As RACER has reported since July, Grosjean’s been the most coveted free agent in the series. Despite proclamations and posturing elsewhere that suggested he was not destined for the team owned by 1991 CART IndyCar Series champion Michael Andretti, the securing of Grosjean’s services has been in the works for quite some time.
“I’m delighted to be joining Andretti Autosport and driving the No. 28 DHL Honda for next season,” said Grosjean. “It’s a big honor to be joining such a great team as Andretti – anyone in the motorsport world knows the name Andretti. I’m super happy and proud to be racing with the team. I’m also very proud to be representing with DHL. I’ve known the DHL colors on racing cars for a very long time. I couldn’t be more proud to represent such a great company in IndyCar. I’m hoping that we are going to be very successful together, which is our aim on every side.
“I would like also to thank Dale Coyne Racing for giving me the opportunity to join IndyCar. I’ve enjoyed the racing so much and it’s given me the chance today to be racing with one of the most competitive and best teams in the world.”
Grosjean will step into the entry currently driven by Ryan Hunter-Reay, joining Colton Herta and Alexander Rossi as a powerful new trio tasked with earning the team’s first championship since Hunter-Reay was crowned in 2012. The outgoing Hunter-Reay is exploring multiple options to remain in IndyCar.

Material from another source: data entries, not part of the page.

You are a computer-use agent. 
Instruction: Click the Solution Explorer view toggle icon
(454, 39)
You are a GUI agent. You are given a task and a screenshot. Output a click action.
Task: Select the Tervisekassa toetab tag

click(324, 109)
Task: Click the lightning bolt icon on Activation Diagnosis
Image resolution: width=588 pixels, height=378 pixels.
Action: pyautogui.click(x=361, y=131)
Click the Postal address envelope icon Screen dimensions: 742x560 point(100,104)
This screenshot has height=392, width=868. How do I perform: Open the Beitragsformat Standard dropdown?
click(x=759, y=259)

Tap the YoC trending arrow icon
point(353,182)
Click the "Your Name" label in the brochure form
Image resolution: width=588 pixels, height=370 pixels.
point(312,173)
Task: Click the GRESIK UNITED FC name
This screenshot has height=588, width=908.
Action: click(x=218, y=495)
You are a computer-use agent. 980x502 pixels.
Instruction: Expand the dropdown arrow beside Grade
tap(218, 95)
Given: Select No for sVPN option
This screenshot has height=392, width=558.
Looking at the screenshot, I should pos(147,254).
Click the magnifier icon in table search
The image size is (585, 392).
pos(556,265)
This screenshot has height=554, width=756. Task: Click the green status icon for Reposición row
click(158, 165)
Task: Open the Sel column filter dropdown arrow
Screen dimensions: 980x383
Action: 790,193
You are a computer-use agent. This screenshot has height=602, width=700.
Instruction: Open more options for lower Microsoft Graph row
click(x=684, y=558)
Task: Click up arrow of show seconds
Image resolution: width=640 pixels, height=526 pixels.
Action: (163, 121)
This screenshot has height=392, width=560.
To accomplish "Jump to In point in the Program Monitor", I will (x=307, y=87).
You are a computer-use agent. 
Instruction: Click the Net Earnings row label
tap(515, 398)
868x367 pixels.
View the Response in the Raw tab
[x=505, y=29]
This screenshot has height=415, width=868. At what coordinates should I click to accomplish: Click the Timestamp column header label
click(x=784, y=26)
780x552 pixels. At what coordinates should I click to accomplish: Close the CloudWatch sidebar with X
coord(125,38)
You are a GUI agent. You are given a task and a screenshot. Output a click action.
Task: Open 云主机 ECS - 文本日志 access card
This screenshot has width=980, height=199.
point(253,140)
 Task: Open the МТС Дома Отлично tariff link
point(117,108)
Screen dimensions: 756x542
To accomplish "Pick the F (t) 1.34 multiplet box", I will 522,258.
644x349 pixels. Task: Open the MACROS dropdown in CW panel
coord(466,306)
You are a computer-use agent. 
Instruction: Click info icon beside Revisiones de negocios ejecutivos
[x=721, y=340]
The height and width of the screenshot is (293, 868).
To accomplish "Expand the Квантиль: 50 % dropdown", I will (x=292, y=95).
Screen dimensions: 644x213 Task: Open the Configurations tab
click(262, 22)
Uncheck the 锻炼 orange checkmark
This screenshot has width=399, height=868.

Although he was not part of the Grosjean confirmation, Canada’s Devlin DeFrancesco – a member of Andretti’s Indy Lights team – is set to complete their IndyCar effort next season in a multi-year deal of his own to campaign the entry currently piloted by Hinchcliffe.
Like Hunter-Reay, Hinchcliffe is not a part of Andretti’s IndyCar plans beyond this weekend’s Acura Grand Prix of Long Beach.
Grosjean departs Dale Coyne Racing with Rick Ware Racing, which gave the Swiss-born Frenchman a new chapter to explore in America after spending the entirety of his career in European open-wheel competition. With 10 years of Formula 1 experience to build upon, Grosjean was instantly effective with the modestly-sized Coyne team, producing three podiums and a pole position so far in 2021.
Through its youngest drivers, the Andretti team has earned third-place finishes in the championship in 2019 (Rossi) and 2020 (Herta), and generated five wins, but as a whole, the four-car operation has been a step behind IndyCar champions and rivals Team Penske and Chip Ganassi Racing, who’ve taken the last eight titles in a row.
Although three Indianapolis 500 wins since 2014 have tempered the ongoing championship losses to Penske and CGR, Grosjean’s acquisition comes at a time when Andretti Autosport – long hailed as one of IndyCar’s “Big 3” teams – is under threat from Arrow McLaren SP to maintain its place within the leading trio. Through the infusion of Grosjean’s technical, procedural, and operational knowledge gained in F1, the potential exists for Andretti Autosport to incorporate the veteran’s on- and off-track skill and return next season in a stronger competitive position.
Separate from the agreement with the Honda-powered Andretti team, Grosjean is tipped to join the manufacturer’s stable for January’s Rolex 24 At Daytona with the defending race winners at Wayne Taylor Racing the No. 10 Acura ARX-05 DPi.